_What you should do_.
Locate each line below that contains the word "icon" and copy those lines out in full.

---------- Data to use

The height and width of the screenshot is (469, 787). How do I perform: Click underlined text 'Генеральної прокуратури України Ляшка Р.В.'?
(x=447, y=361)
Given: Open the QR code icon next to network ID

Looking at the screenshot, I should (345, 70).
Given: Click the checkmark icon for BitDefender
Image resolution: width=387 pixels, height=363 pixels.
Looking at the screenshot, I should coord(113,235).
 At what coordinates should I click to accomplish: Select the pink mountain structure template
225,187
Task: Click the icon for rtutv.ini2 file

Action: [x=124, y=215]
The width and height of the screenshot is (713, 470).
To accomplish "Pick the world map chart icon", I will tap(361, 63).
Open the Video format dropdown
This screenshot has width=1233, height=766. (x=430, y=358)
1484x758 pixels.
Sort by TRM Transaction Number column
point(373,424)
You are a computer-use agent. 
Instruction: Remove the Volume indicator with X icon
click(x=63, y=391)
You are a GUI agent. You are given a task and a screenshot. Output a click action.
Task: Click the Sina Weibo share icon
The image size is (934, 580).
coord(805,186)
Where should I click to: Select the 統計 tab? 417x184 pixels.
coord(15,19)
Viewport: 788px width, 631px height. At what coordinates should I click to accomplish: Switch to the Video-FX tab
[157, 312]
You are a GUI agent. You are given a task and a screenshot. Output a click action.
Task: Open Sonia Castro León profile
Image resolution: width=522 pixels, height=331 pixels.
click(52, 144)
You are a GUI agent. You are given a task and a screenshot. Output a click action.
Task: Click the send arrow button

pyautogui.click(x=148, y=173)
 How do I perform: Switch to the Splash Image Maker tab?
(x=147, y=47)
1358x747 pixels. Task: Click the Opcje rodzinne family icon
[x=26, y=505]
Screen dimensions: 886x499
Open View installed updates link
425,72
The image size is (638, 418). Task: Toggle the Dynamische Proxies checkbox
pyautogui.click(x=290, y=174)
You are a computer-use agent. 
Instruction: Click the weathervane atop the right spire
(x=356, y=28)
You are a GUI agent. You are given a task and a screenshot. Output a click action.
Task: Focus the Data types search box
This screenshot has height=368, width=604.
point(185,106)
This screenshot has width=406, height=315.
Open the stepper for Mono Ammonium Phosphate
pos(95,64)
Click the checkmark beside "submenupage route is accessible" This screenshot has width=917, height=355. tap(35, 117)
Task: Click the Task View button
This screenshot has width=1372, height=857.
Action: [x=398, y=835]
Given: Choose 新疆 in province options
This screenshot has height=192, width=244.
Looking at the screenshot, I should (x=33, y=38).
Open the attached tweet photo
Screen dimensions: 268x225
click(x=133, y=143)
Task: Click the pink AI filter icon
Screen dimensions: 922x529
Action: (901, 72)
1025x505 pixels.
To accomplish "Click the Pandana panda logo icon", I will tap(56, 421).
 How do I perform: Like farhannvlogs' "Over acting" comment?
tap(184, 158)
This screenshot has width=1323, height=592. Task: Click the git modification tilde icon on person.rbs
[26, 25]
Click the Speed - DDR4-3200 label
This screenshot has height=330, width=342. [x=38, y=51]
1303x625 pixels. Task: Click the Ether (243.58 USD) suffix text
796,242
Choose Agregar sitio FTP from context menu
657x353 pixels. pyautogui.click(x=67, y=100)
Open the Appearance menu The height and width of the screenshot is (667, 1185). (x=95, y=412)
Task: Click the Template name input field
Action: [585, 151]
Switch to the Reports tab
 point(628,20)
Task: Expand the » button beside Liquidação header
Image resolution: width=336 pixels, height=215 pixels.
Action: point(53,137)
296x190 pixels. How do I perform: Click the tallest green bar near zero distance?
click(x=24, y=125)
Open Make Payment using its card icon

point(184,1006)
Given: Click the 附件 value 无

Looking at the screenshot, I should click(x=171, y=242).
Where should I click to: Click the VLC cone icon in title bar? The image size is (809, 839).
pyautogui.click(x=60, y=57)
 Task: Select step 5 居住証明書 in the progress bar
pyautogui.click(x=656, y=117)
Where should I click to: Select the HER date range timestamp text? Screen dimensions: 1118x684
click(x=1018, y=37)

--------------------

_Task response_.
Given: Open the QR code icon next to network ID
Given: Click the checkmark icon for BitDefender
Task: Click the icon for rtutv.ini2 file
To accomplish "Pick the world map chart icon", I will tap(361, 63).
Instruction: Remove the Volume indicator with X icon
Task: Click the Sina Weibo share icon
1358x747 pixels. Task: Click the Opcje rodzinne family icon
Task: Click the pink AI filter icon
To accomplish "Click the Pandana panda logo icon", I will tap(56, 421).
This screenshot has width=1323, height=592. Task: Click the git modification tilde icon on person.rbs
Open Make Payment using its card icon
Where should I click to: Click the VLC cone icon in title bar? The image size is (809, 839).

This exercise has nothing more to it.